When you develop content for e-learning you have to do the same as you would do for anything that's to be published. You worry about accuracy, precision, grammar, punctuation (if you're like that); about depth and breadth; about whether "it" says what you mean and so on. The "it" may be just words or animations or video or pictures or sounds or even all of those, so there are lots of things to worry about.

No-one would suggest that you shouldn't do that, especially if you are developing something that is trying to do justice to knowledge that you are trying to transfer. But there are a couple of problems. The first is a literacy thing - what you write ain't necessarily what they will read. I like saying (because it sounds cool) that content is transformed by use. Really that just means that different users will probably see different things. It's not rocket science, but it is a bit of an issue. It means that you have to be very brave to use behavioural objectives like After working through this module you will be able to ..." whatever.

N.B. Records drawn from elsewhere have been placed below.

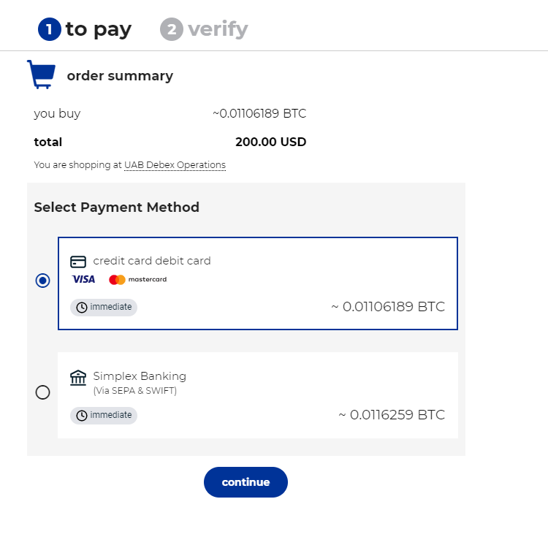Image resolution: width=548 pixels, height=537 pixels.
Task: Click the Visa logo
Action: tap(83, 279)
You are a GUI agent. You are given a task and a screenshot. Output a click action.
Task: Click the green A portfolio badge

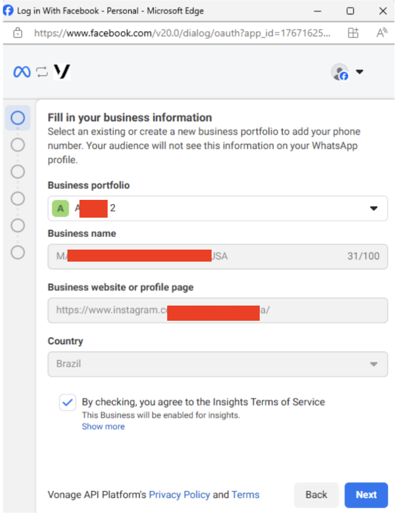point(61,208)
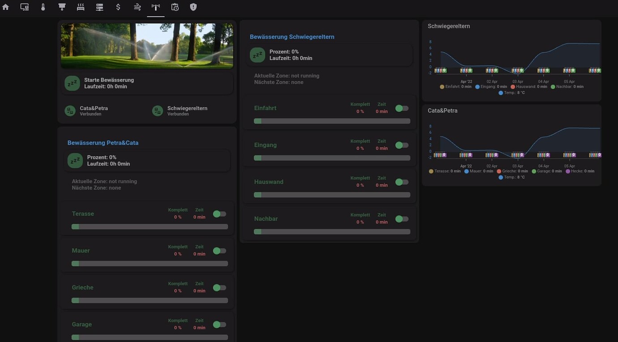Click the server rack tab icon
Image resolution: width=618 pixels, height=342 pixels.
pos(99,7)
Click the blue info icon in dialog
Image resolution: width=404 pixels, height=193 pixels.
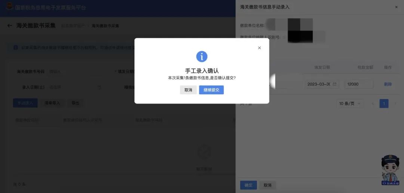tap(202, 56)
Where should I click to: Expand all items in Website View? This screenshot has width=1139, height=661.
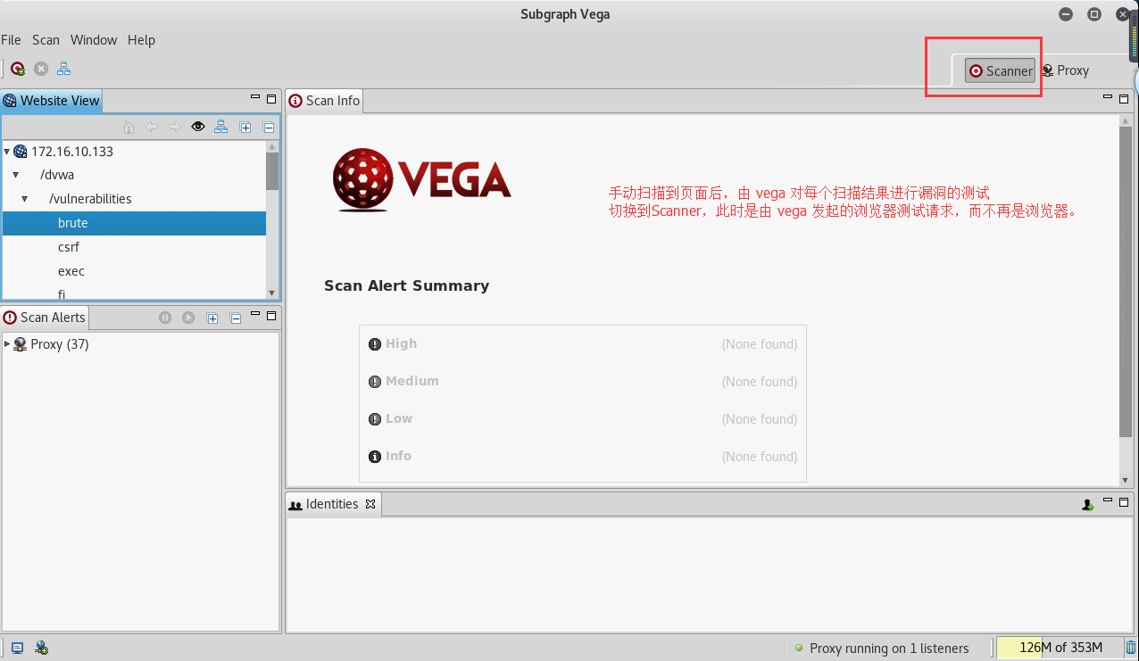245,127
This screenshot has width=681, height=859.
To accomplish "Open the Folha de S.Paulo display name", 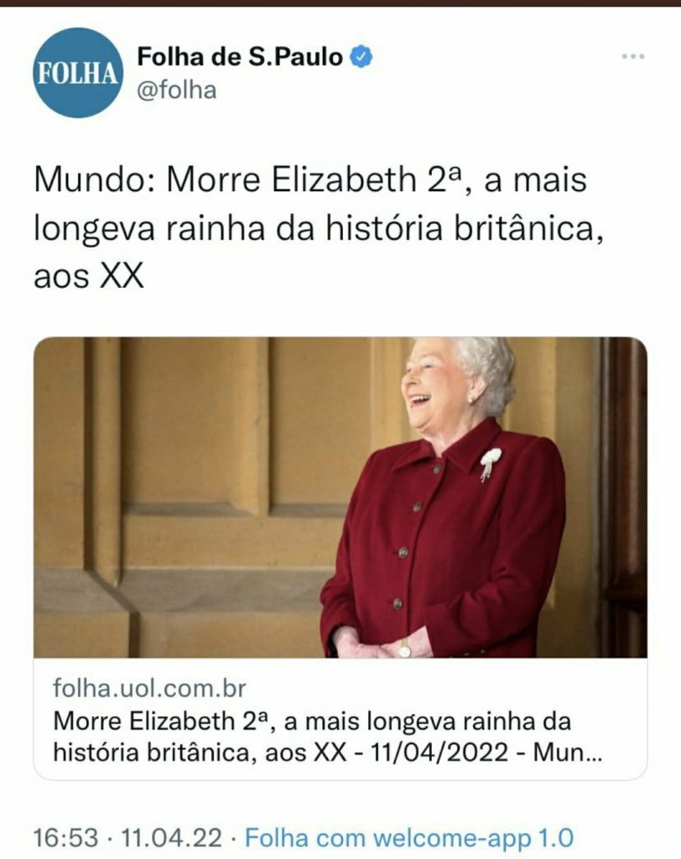I will point(239,56).
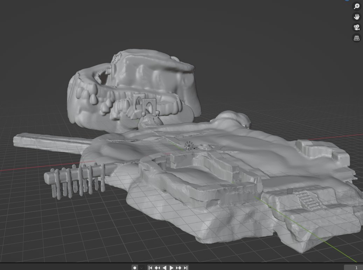Screen dimensions: 363x270
Task: Select the Zoom viewport tool icon
Action: (356, 6)
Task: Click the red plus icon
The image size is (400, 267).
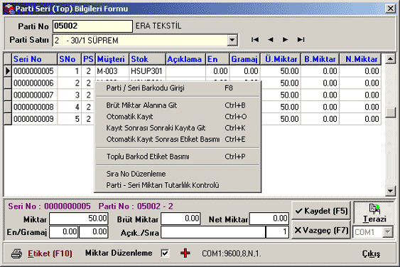Action: tap(185, 253)
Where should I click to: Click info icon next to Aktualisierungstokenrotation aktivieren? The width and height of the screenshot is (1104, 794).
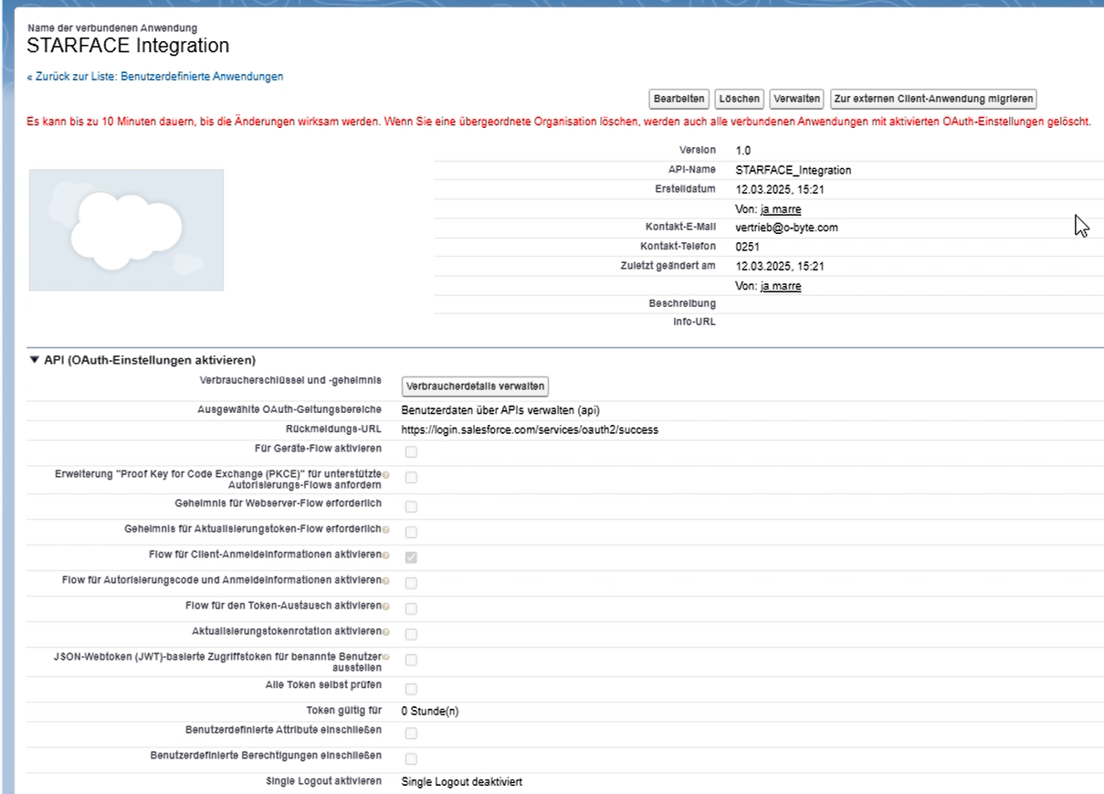click(386, 632)
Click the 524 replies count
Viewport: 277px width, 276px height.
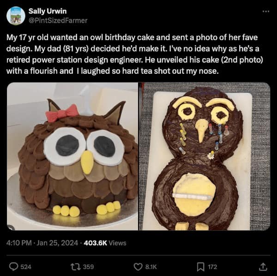(26, 267)
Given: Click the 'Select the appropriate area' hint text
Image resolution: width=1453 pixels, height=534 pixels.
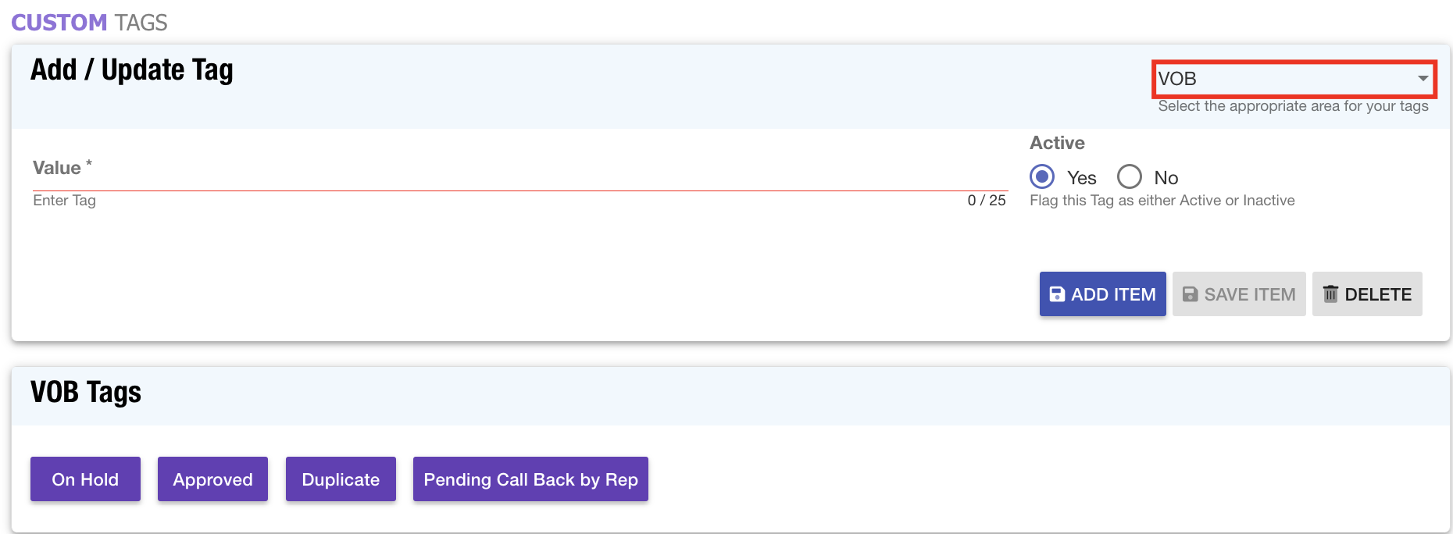Looking at the screenshot, I should click(x=1293, y=106).
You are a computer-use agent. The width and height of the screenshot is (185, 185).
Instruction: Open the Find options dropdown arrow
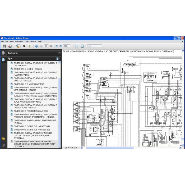[103, 46]
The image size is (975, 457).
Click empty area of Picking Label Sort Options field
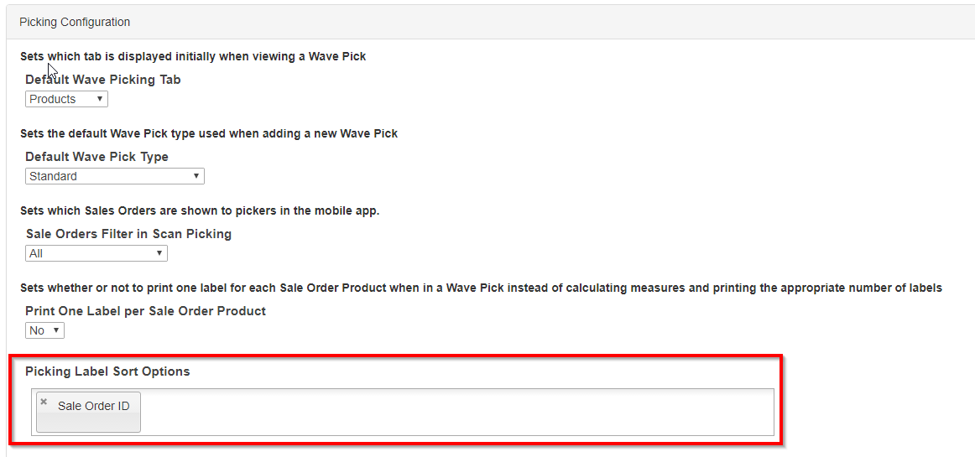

Because of course there's no guarantee of that. Just as there is no  guarantee that what you said will "mean" what you thought it would, to each reader. Knowledge does not replicate itself  quite like that. It's a problem that has occupied philosophers for years but a lot of us e-learning types don't seem to worry about it much. Not enough, anyway.

I A Richards took the view (I think) that the job of the reader is to understand exactly what the text is getting across. That was way back in the 1920s. Even then, the intention of the author was not part of the toolkit - just the text itself, with all it's time-bound qualities because the way we write changes over time; with  all its cultural baggage and linguistic complexity. Even back then they were ditching the idea that the author is totally in charge of the meaning the reader picks up. Richards wrote a very influential book called The meaning of meaning so if you want to (think you) know what he really said, do read it. And there was an article published by someone called The meaning of the meaning of meaning but I can't find it and can't remember what it said.

So how are we supposed to teach anything with e-learning?